Exercise goal:
Print again, word for word, the part of the dataset entries that opens with the line containing "Identify the location" and runs to the end of the entries, leaving the pictures out of your answer.

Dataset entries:
*** Block opens ***

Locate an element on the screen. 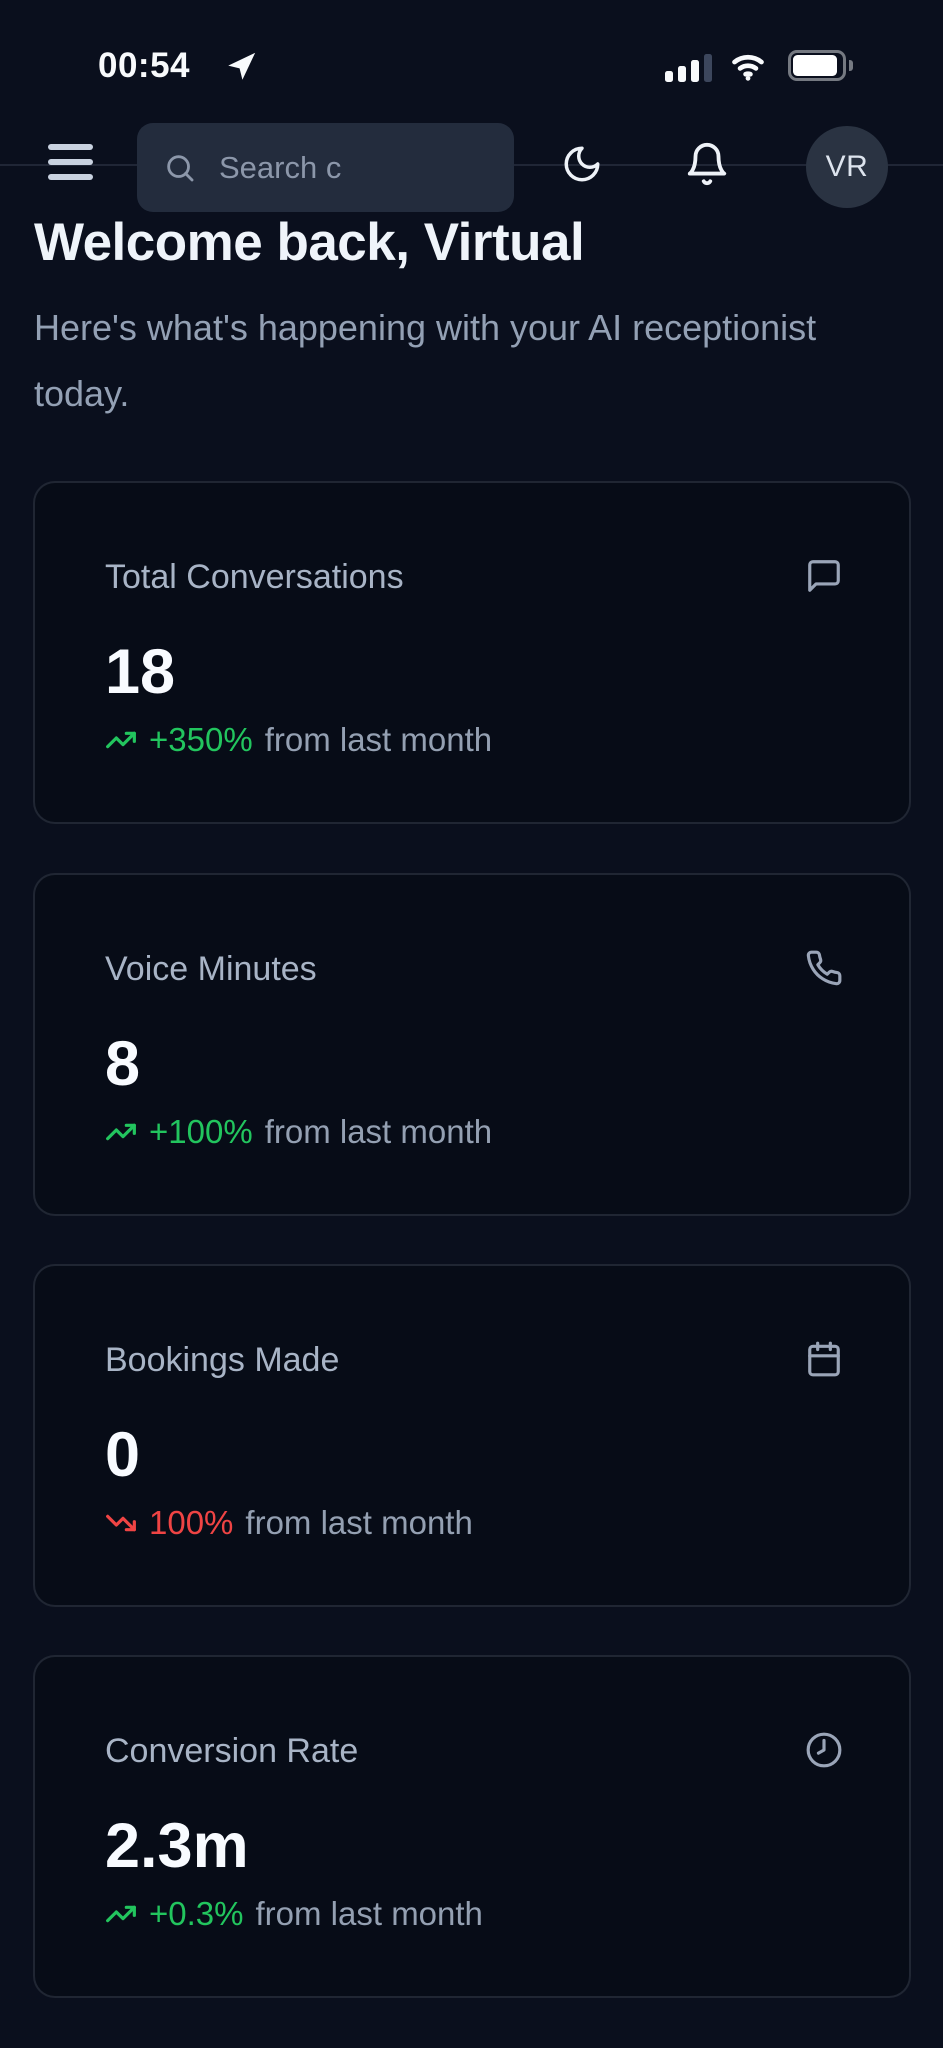 Image resolution: width=943 pixels, height=2048 pixels. message-square-icon is located at coordinates (824, 576).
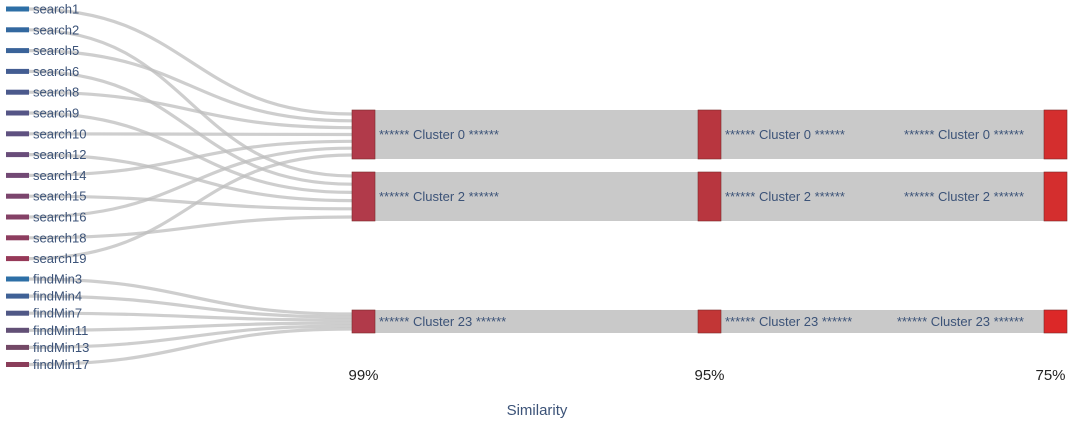 This screenshot has height=423, width=1086. What do you see at coordinates (1056, 134) in the screenshot?
I see `cluster-node-cluster-0-75pct` at bounding box center [1056, 134].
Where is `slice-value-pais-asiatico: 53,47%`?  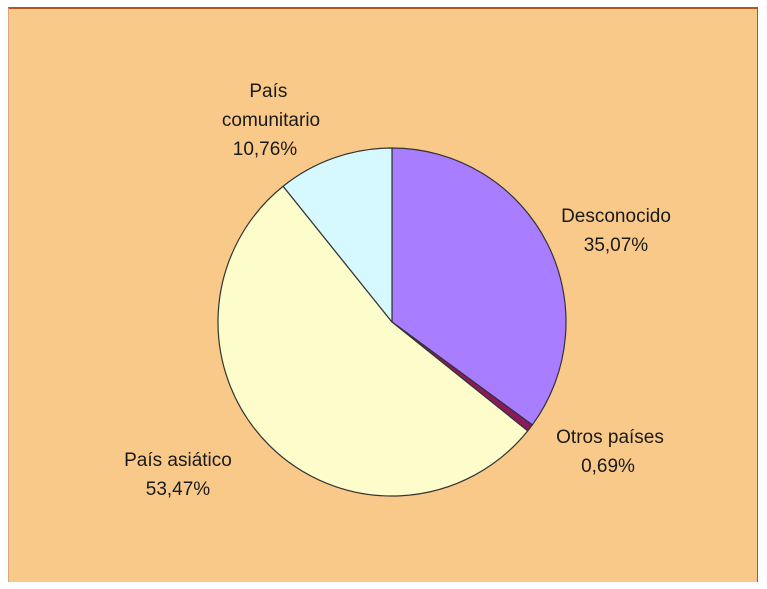
slice-value-pais-asiatico: 53,47% is located at coordinates (178, 490).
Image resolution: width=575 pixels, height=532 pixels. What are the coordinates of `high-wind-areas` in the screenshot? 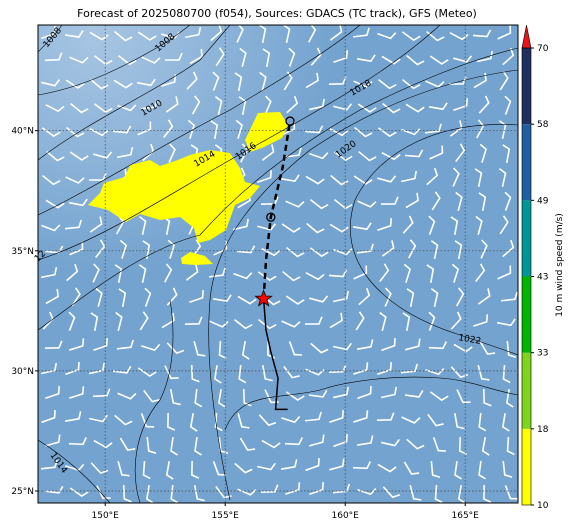 It's located at (188, 188).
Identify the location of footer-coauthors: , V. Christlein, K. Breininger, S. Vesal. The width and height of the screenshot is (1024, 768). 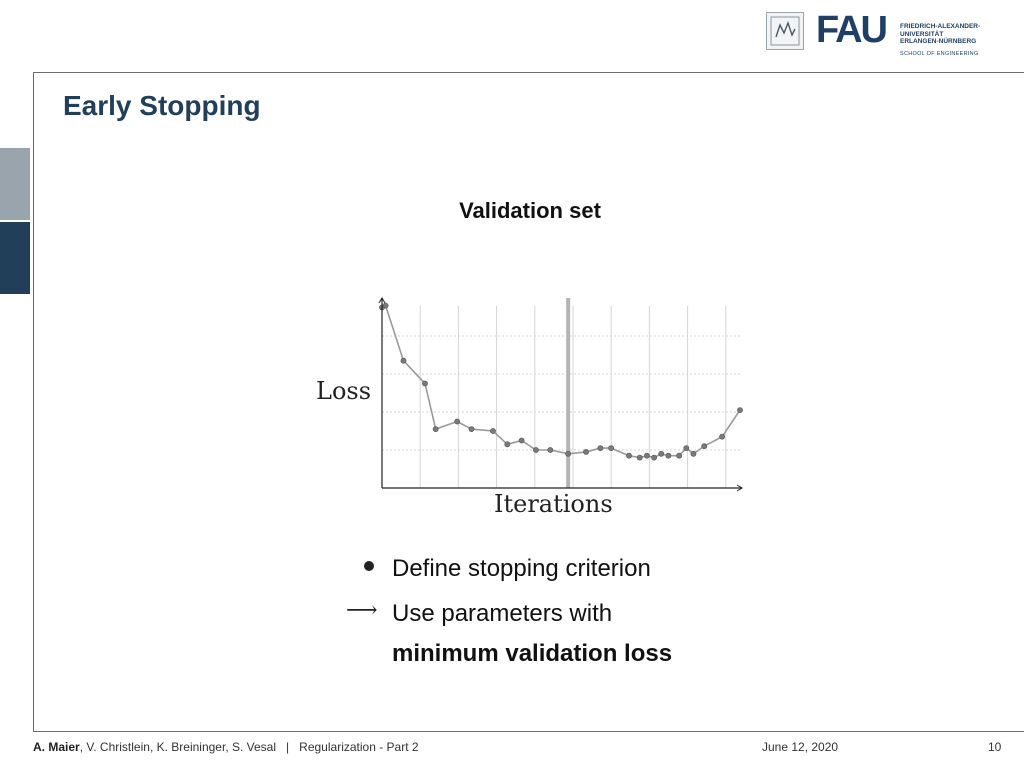
(178, 747).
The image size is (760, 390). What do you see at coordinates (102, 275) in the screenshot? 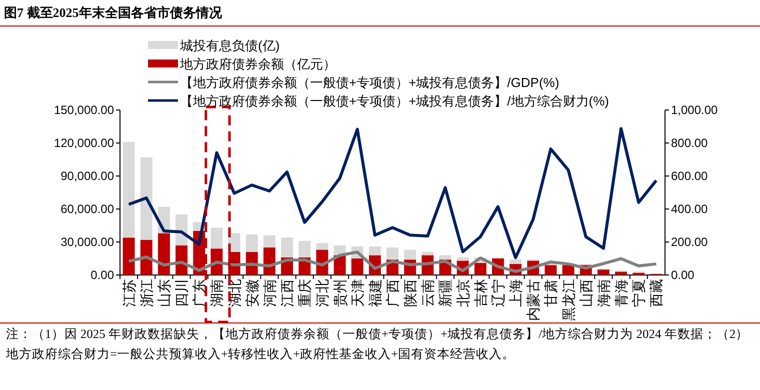
I see `y-tick-label: 0.00` at bounding box center [102, 275].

*** Block closes ***

Answer to this problem:
Identify the location of footer-coauthors: , V. Christlein, K. Breininger, S. Vesal. The width and height of the screenshot is (1024, 768). 
(178, 747).
The image size is (760, 390). What do you see at coordinates (102, 275) in the screenshot? 
I see `y-tick-label: 0.00` at bounding box center [102, 275].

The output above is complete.